_PROVIDED DATA_
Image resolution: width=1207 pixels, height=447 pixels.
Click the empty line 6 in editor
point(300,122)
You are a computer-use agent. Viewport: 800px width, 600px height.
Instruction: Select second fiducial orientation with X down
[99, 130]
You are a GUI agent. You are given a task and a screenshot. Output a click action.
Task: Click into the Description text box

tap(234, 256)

...

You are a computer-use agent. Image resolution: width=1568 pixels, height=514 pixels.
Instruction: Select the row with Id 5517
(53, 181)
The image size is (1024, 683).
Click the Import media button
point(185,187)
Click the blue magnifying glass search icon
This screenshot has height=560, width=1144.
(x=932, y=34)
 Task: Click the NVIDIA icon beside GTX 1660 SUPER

_WRITTEN PROBLEM_
Please find each line in the material above that contains the string "icon" and copy those lines. Case matters.

_FULL OUTPUT_
Click the blue magnifying glass search icon
 Task: Click the NVIDIA icon beside GTX 1660 SUPER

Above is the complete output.